Il gusto in secondo piano?
Questa più che legittima valorizzazione del cibo, mirata a evidenziare come sia davvero troppo riduttivo pensarlo nei termini di un semplice nutrimento, sta rischiando però col tempo di enfatizzare il cibo in una forma tale da fargli smarrire proprio la sua identità originaria e primaria: quella, appunto di costituirsi come alimento. Ed è inutile nascondersi che l’attenzione riservata al cibo dall’orizzonte consumistico nel quale viviamo abbia finito col trasformarlo in un vero e proprio feticcio: e dunque in un oggetto di desiderio, in un segno di appartenenza a un’élite, in una modalità di esibizione del proprio status. E c’è da chiedersi se, di questa riconduzione del cibo al “feticismo della merce” di cui parlava ormai quasi due secoli fa Karl Marx, non siano stati complici anche slogan come “buono, pulito e giusto”, coniato da Carlo Petrini forse con ben altro intento.

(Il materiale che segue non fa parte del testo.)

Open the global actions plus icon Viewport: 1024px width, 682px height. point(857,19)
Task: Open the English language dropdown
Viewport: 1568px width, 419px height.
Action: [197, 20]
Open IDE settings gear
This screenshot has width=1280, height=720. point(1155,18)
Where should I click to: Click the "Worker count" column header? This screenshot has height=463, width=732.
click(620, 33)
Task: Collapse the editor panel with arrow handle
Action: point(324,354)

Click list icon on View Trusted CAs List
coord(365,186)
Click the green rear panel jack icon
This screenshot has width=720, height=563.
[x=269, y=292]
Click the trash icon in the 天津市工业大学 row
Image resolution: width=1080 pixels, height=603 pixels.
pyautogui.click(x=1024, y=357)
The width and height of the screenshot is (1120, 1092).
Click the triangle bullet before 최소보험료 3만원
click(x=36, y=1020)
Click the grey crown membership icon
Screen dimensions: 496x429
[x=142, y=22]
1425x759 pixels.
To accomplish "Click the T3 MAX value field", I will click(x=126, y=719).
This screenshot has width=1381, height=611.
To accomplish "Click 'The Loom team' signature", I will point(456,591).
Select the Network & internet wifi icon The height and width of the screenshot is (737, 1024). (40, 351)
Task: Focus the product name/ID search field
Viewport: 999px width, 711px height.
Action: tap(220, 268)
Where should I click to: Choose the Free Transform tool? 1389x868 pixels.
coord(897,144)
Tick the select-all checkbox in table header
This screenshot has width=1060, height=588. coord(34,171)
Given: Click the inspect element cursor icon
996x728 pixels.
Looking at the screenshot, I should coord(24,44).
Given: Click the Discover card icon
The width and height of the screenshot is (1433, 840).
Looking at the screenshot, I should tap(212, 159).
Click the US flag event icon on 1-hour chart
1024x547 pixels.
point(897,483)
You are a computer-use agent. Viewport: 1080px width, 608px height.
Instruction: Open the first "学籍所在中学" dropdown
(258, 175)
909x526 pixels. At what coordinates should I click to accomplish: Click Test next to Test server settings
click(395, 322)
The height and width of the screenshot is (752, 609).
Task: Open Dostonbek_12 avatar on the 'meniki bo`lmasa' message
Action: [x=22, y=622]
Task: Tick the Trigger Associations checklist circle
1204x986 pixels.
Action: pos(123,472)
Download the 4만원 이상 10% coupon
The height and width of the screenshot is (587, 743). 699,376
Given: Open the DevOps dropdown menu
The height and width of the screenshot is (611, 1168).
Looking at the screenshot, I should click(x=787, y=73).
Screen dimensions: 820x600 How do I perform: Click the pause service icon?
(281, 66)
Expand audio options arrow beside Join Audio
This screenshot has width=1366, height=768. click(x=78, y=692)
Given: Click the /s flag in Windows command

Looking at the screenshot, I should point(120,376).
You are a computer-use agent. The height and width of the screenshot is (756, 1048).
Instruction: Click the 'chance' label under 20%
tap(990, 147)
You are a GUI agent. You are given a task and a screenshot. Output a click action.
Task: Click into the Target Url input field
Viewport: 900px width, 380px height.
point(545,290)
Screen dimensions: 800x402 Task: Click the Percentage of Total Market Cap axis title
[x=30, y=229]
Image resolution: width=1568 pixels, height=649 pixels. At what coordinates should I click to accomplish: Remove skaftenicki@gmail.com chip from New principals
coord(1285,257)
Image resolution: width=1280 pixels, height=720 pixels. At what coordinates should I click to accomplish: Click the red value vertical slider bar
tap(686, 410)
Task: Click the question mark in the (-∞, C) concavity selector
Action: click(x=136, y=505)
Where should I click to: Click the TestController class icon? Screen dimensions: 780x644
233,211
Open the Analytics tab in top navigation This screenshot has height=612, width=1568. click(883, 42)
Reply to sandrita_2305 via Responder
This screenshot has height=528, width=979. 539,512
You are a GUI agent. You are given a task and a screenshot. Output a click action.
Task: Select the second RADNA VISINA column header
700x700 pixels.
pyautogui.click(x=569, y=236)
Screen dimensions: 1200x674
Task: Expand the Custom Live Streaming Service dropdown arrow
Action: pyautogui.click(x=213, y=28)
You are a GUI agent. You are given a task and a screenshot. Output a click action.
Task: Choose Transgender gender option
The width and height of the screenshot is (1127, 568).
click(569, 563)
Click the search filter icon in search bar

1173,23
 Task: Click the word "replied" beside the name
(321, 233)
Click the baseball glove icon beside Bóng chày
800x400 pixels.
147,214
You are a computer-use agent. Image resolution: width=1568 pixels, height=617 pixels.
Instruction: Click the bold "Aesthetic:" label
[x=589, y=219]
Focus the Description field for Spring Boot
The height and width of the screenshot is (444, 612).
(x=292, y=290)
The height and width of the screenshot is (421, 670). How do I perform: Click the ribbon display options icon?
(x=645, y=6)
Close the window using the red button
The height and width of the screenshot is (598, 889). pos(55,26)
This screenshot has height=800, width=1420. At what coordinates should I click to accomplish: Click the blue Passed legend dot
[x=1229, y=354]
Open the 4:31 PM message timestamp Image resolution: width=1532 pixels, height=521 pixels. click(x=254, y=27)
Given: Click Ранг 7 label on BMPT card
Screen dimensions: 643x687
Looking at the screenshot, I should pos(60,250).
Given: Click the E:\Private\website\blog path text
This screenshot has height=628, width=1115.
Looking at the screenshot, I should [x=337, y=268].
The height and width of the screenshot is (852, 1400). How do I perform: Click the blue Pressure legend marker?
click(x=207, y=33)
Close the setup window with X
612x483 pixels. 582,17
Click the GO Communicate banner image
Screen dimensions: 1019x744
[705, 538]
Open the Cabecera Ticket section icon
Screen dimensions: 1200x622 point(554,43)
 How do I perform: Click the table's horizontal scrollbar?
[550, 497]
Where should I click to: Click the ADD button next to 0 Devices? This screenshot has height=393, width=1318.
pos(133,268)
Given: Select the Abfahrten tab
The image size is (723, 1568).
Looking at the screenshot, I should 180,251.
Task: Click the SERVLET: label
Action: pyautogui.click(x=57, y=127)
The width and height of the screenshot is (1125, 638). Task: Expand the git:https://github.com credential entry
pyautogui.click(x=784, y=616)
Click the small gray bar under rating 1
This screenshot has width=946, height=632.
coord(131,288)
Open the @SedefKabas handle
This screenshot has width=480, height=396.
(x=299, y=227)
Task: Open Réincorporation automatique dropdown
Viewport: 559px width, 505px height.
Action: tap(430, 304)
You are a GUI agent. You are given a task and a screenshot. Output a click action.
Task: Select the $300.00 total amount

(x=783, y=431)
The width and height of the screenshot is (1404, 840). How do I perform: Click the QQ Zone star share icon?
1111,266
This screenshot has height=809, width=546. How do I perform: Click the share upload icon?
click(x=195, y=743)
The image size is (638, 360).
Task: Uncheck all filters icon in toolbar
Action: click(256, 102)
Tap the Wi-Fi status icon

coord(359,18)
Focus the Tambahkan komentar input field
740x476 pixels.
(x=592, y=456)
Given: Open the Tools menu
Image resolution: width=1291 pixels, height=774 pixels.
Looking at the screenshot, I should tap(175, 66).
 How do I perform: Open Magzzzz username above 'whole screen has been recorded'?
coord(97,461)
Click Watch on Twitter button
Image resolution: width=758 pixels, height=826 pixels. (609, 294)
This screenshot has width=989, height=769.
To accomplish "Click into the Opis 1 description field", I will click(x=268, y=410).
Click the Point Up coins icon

Se i veri artisti sono gli chef
Ed è proprio questa retorica feticistica del cibo, alimentata da media e social in una forma che ci vede ormai tutti coinvolti, ad essere protagonista di Buonissima nel suo esaltare il cibo, più che come “buono”, come “bello”: e dunque come “opera d’arte”, creata da “artisti” e frutto di un “genio” capace di trasformare piatti quotidiani in creazioni senza tempo. Così anche un uovo strapazzato è celebrato come un capolavoro, e una pur gustosa minestra assume il fascino di un’installazione. Ovviamente, ça va sans dire, a prezzi che non sono proprio quelli dei biglietti per visitare le mostre del Beato Angelico o di Kandinskij attualmente in corso a Firenze e a Parigi. Del resto, quelli sono solo pittori. Gli “artisti” veri di oggi sono gli chef di Buonissima. Non perdeteveli!